Depuis près de douze ans, la Belgian Heart Rhythm Association organise la Semaine du Rythme Cardiaque, afin de sensibiliser la population belge à la fibrillation auriculaire (ou atriale) d’une part, et à l’arrêt cardiaque (cause quasiment certaine de mort subite) d’autre part. Ainsi, plus de 100.000 Belges ont contrôlé leur rythme cardiaque dans plus de 90 hôpitaux partenaires, près de 12.000 Belges ont été initiés à la réanimation, et des formations aux gestes qui sauvent ont été organisées dans 25 écoles partenaires.
Cette année, la Semaine du Rythme Cardiaque se réinvente et organise deux actions nationales importantes, à savoir la possibilité, de juin à septembre, de contrôler son rythme cardiaque gratuitement pendant une semaine en téléchargeant l’application FibriCheck, ainsi que la plus grande Séance de Réanimation en ligne le 16 octobre prochain à l’occasion du World Restart a Heart Day. Et en Belgique, les connaissances sont encore insuffisantes.
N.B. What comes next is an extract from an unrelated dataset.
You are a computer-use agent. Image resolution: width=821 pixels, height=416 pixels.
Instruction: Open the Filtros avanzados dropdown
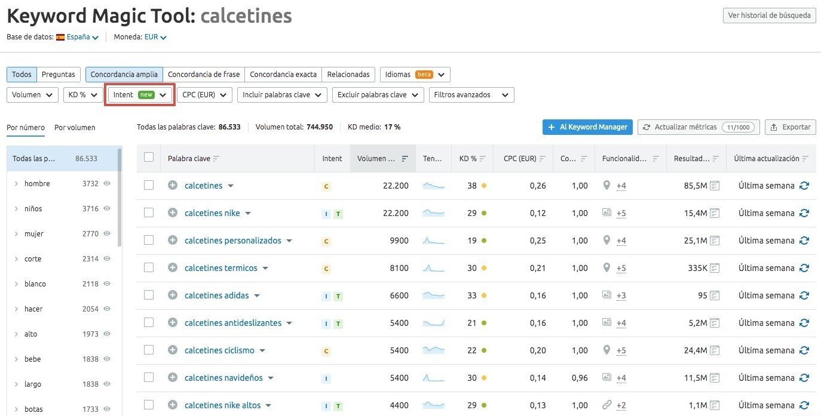pos(471,95)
“En Belgique, la chaîne de survie est défaillante. Le souci n’est pas tant l’appel au 112 ni la prise en charge des victimes mais il concerne davantage la prise en charge de l'arrêt cardiaque par les premiers témoins. Chez nous, il y a une mauvaise formation face à l’arrêt cardiaque.Face à ce phénomène, nous formons les élèves du secondaire et nous sommes actuellement à 40% d’écoles touchées dans la partie francophone du pays. Nous devons continuer et nous espérons toucher l’ensemble des instituts scolaires d’ici deux ans, ainsi, la population belge sera formée à réagir à l’avenir et on arrivera à 20 voire 30% de taux de survie. Il faut savoir que dans certains pays scandinaves, il est obligé de montrer un certificat d'aptitudes et de formation complète pour décrocher un job, il faut suivre ce modèle en Belgique mais avant tout offrir une formation complète”, conclut le président de la Belgian Heart Rhythm Association.